Millionenfach angesehen Täuschend echt: Rentner-Video schürt Wut auf Merz
Die Rentenpolitik steht bei vielen in der Kritik. Im Netz kursiert ein Video dazu, das seit Wochen Millionen Menschen wütend macht. Doch dabei handelt es sich um eine Manipulation.
Ein TV-Auftritt lag schon neun Jahre zurück, als er Herrmann Wieters einholte. Am 7. Juli rief ein Bekannter von Wieters an und sagte, dass er dem Merz ja ganz schön Kontra gegeben habe. "Ich war überrascht und dann erschrocken", sagt Wieters. Seither wird er immer wieder angesprochen auf Videos mit Titeln wie "Rentner gegen Merz" oder "Rentner stopft Merz das arrogante Maul", in denen er mit Kanzler Friedrich Merz zu sehen ist.
Der 69-jährige Wieters, Grünen-Mitglied und streitbarer Gemeinderat in der Samtgemeinde Hambergen in Niedersachsen, spielt unfreiwillig eine tragende Rolle bei einem beispiellosen Versuch, mit einer Fälschung Stimmung gegen den Bundeskanzler zu machen. Das Video wurde millionenfach angeschaut, zahllos in WhatsApp-Gruppen mit Freunden, Kollegen oder Familienangehörigen geteilt. Es trifft einen Nerv, weil der Rentner sich darüber ärgert, dass Politiker nicht in die gesetzliche Rente einzahlen – und Merz dazu vermeintlich verächtlich lacht. Merz ist unbeliebt, Merz gilt als arrogant – da erfüllt die Szene alle Vorurteile.
Die reichweitenstärkste Fassung des Videos wurde laut YouTube seit dem 9. August 7,2 Millionen Mal angesehen. Unter den Kommentaren ist "Dieses arrogante Getue von dem Merz ist zum Kotzen" mit 9.000 Likes am erfolgreichsten, gefolgt von "Da sitzt die Arroganz pur ..." (mehr als 6.000) und "Wie der Merz schaut, sagt alles, der nimmt den Herr [sic] gar nicht ernst" (mehr als 4.000).
Szenen sind echt – und haben nichts miteinander zu tun
Doch Wieters und Merz sind noch nie aufeinandergetroffen. Die Szenen, die den Rentner so engagiert zeigen, sind zwar echt. Sie entstanden, als er im Juni 2016 beim WDR zu Gast in der Sendung "Ihre Meinung" war. Der Rentner redete dort über kleine Renten, Altersarmut und einen nötigen Systemwechsel. "Das würde ich auch heute jederzeit wieder so sagen, dazu stehe ich", sagt Wieters t-online. Zu Gast war allerdings der damalige Vorsitzende der Jungen Union, Paul Ziemiak, der dort neben dem Namensgeber der Riester-Rente saß, Walter Riester.

Daten zum Auffinden sichtbarer Ziele:
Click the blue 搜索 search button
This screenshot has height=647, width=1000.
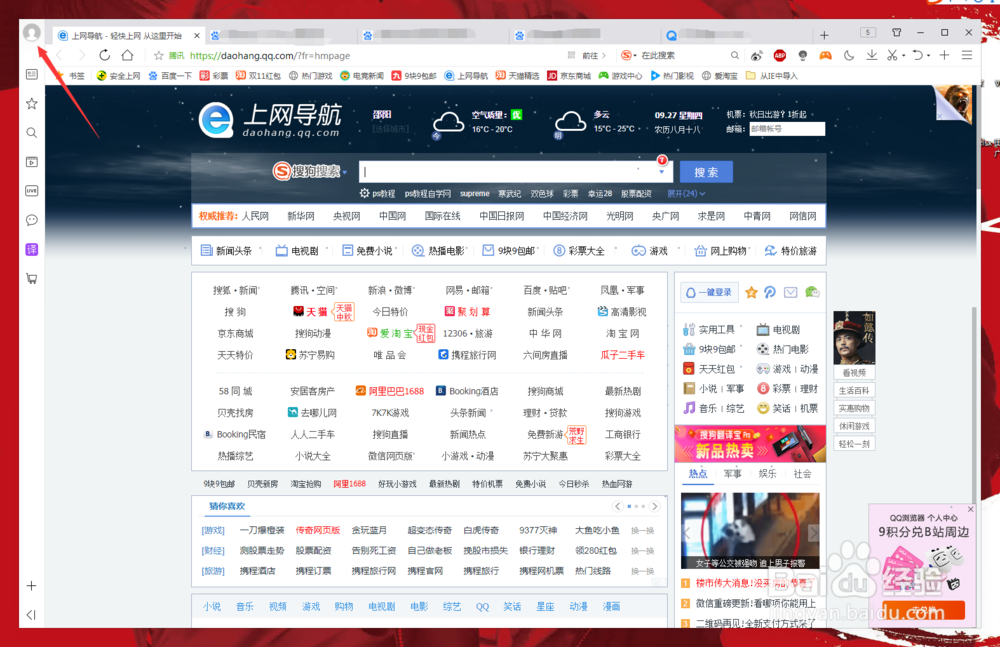(706, 171)
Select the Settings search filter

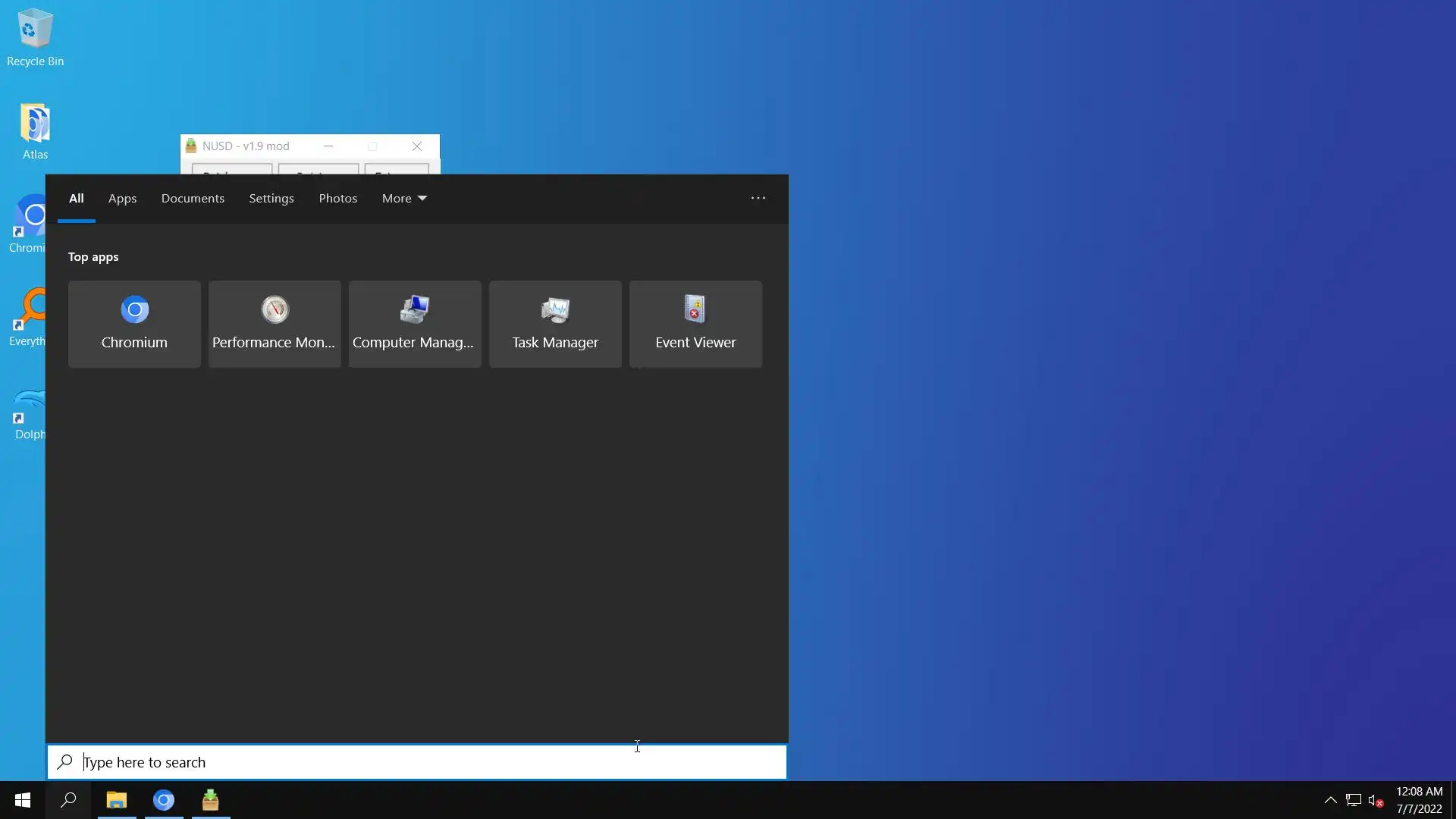tap(271, 199)
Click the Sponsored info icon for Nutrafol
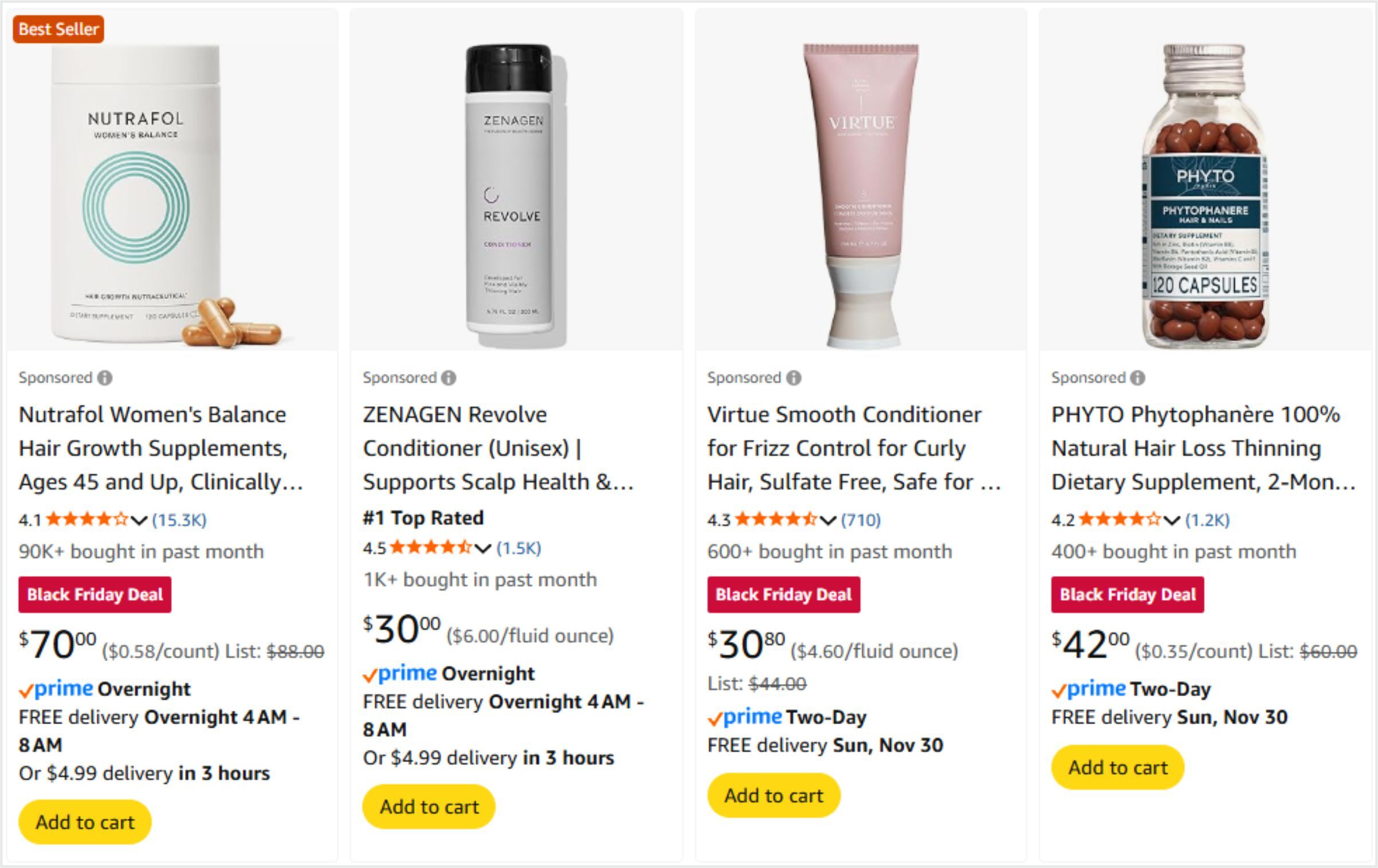Image resolution: width=1378 pixels, height=868 pixels. coord(105,378)
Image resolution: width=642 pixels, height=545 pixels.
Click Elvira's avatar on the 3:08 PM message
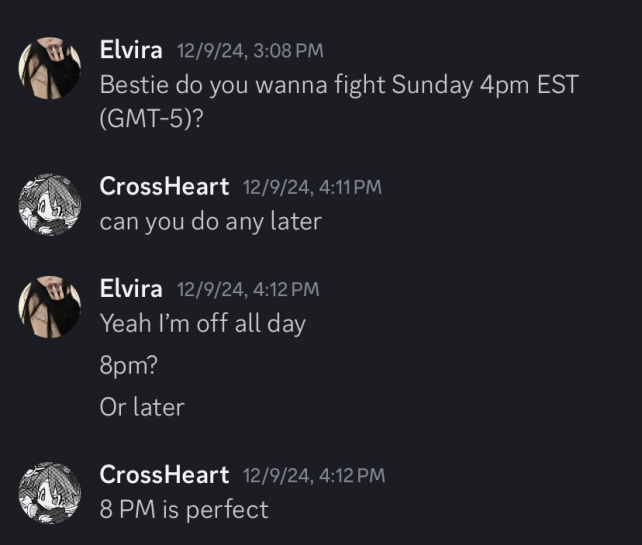pos(50,69)
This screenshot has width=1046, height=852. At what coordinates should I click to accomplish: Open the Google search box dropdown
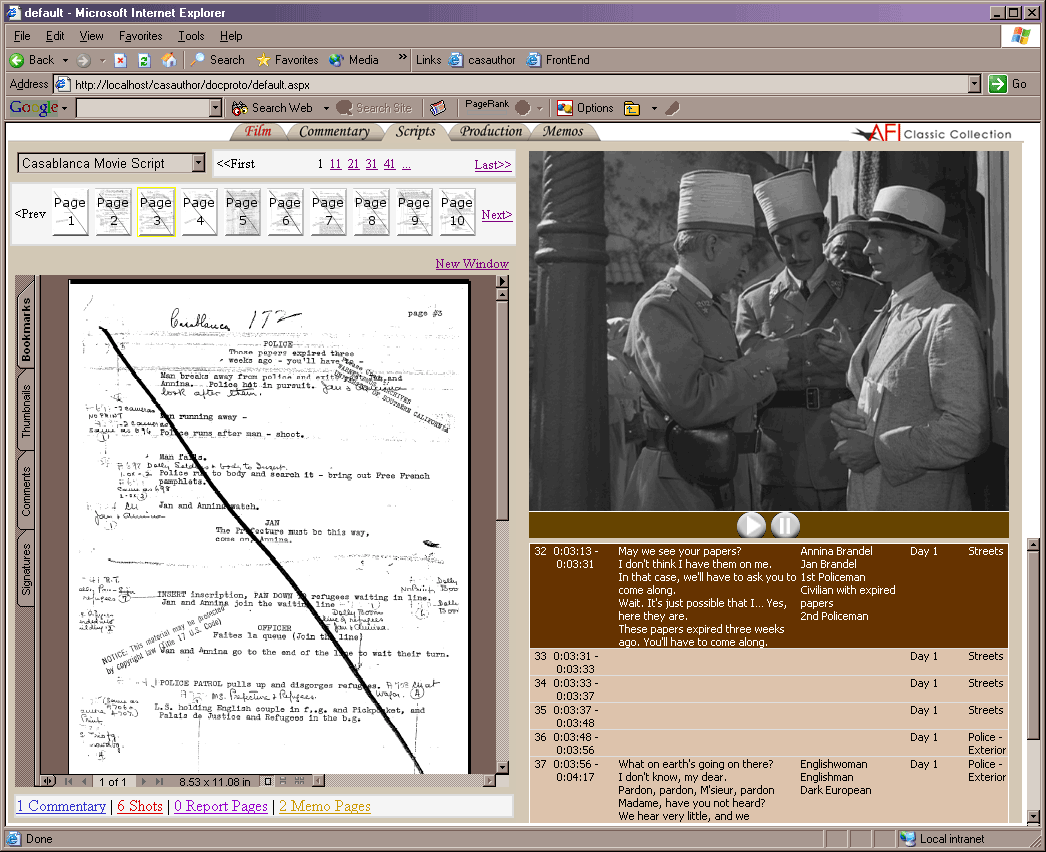click(215, 108)
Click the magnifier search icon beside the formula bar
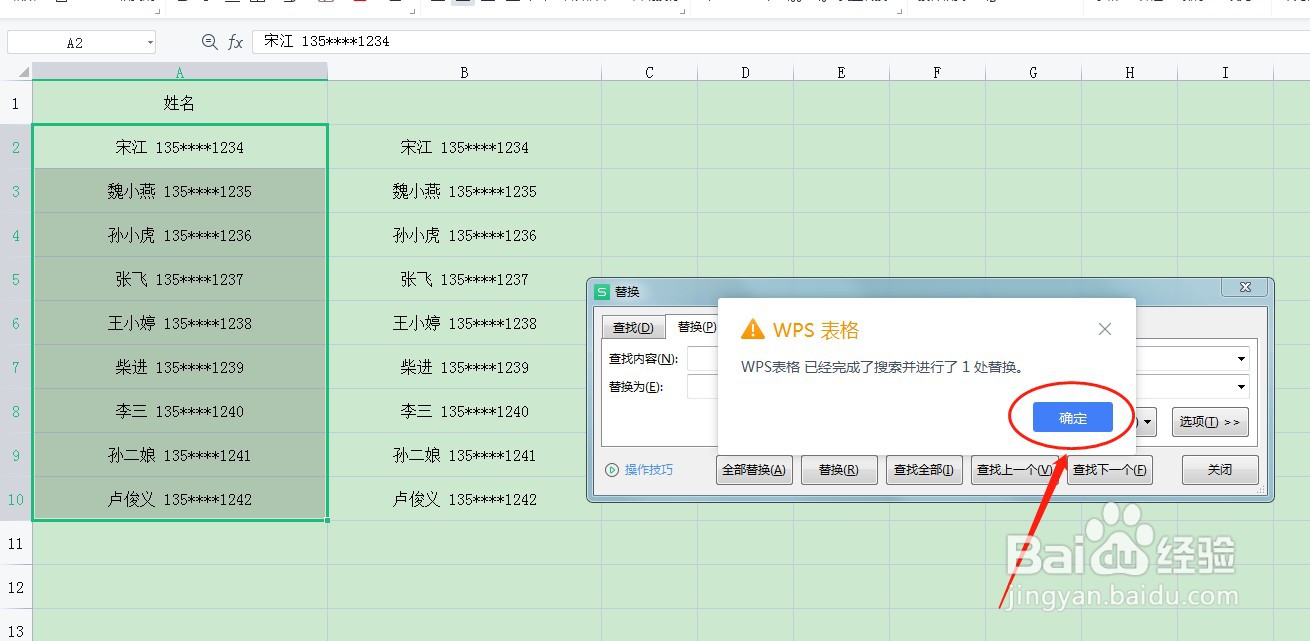The width and height of the screenshot is (1310, 641). click(211, 41)
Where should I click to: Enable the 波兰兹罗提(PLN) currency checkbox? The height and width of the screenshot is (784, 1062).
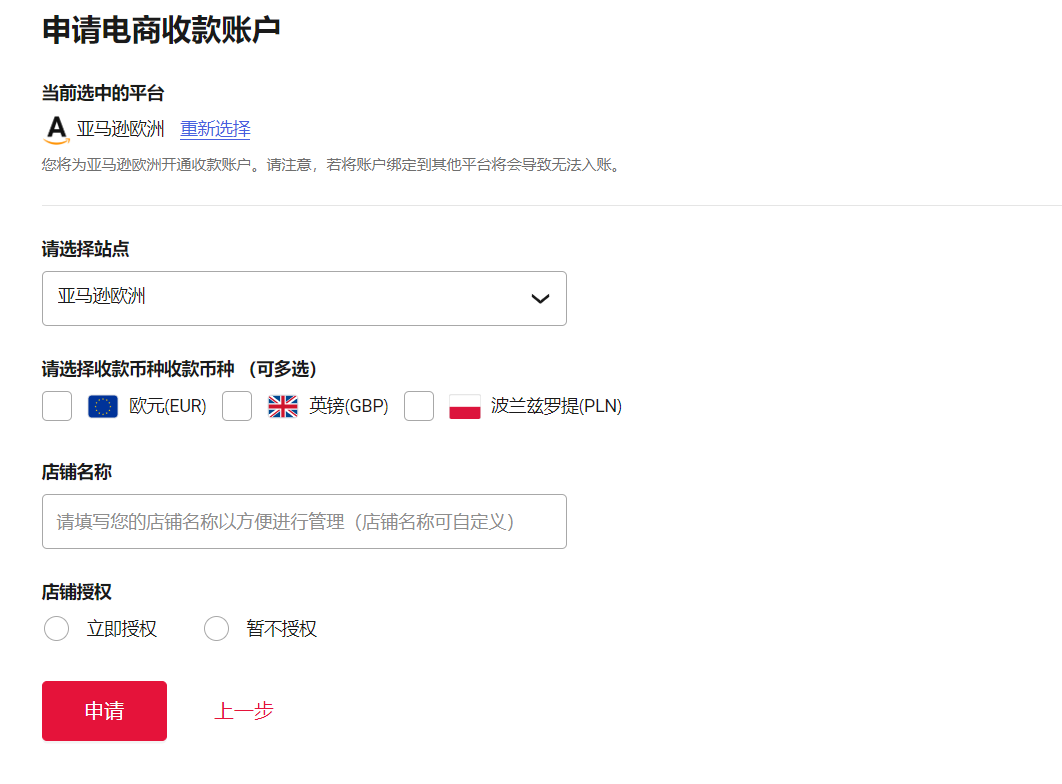pos(418,406)
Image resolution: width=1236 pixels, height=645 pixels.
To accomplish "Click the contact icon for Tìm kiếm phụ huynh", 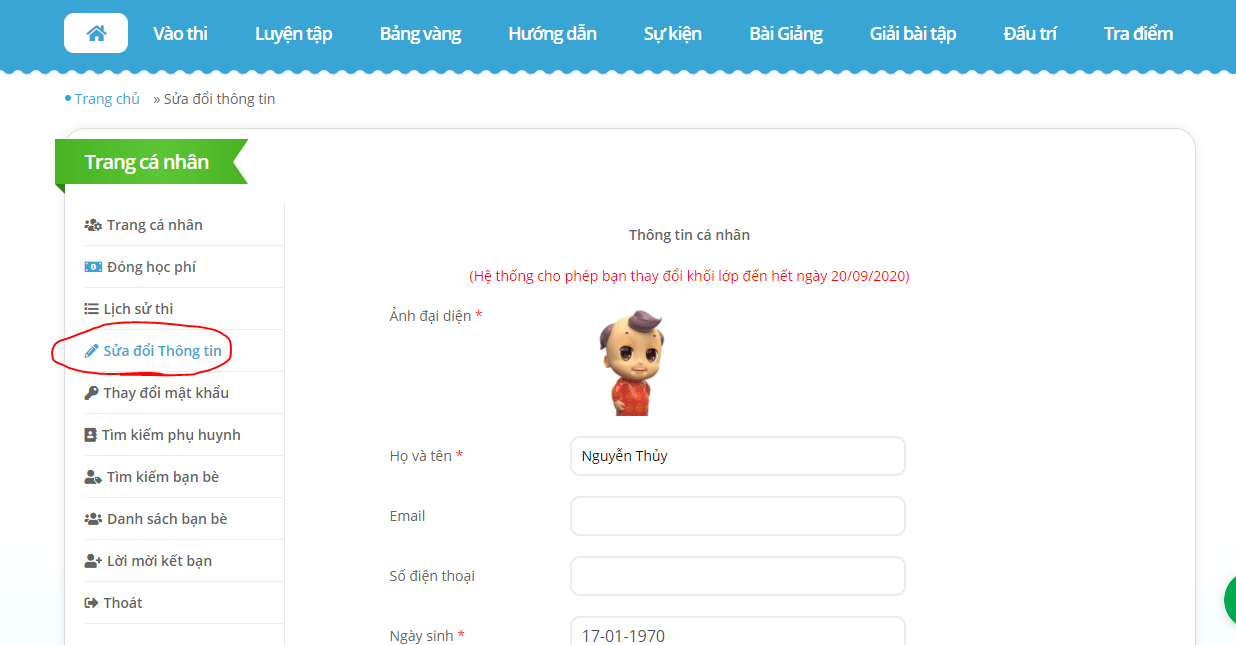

DIE AUFGABE:
Schreibe den Artikel über das gefälschte Rentner-Video mit Merz im Anschluss an seinen letzten Satz weiter. Die Auflistung wird hier nicht gebraucht.

ANTWORT SIEHE UNTEN:
Aber nicht Friedrich Merz. Die Bilder, die ihn mit einem Grinsen zeigen, sind ebenfalls echt. Sie stammen allerdings aus der Talkshow "3nach9" von Radio Bremen, in der Merz im Juni 2024 neben dem Designer Guido Kretschmer, dem damaligen "Tagesschau"-Sprecher Constantin Schreiber und einem früheren Leuchtturmwärter zu Gast war. Die Sendung war nicht bierernst, Merz musste mehrfach schmunzeln.
Beide Szenen wurden so zusammengeschnitten, dass es wirkt, als wären Wieters und Merz im Gespräch. Es ist ein Lehrbeispiel, wie Menschen emotional manipuliert werden können – in diesem Fall ganz ohne Künstliche Intelligenz und am Computer generierten Inhalten.
"Mich haben seit Juli ganz viele Menschen angesprochen", sagt Rentner Wieters. "Frühere Arbeitskollegen, von denen ich seit Jahren nichts mehr gehört habe." Am Freitag hat er in seiner eigenen Facebook-Gruppe noch einmal den Hinweis gepostet, dass er Merz nicht getroffen habe. "Die meisten können das dann gar nicht glauben, wie sie da getäuscht wurden."
Finanzberater mit Video auf Kundenfang
Zu sehen ist das manipulierte Video jetzt auf diversen Plattformen, etliche Nutzer haben es kopiert, teils leicht verändert, teils mit eigenem Kommentar hochgeladen. Auf TikTok beispielsweise bekommen "Die Moneyboys", die Finanzprodukte verkaufen wollen, 190.000 Herzen für die Szene mit der Betitelung "Rentner stopft Merz das Maul". Viele andere Finanzberater auf Instagram nutzen die Vorlage auch.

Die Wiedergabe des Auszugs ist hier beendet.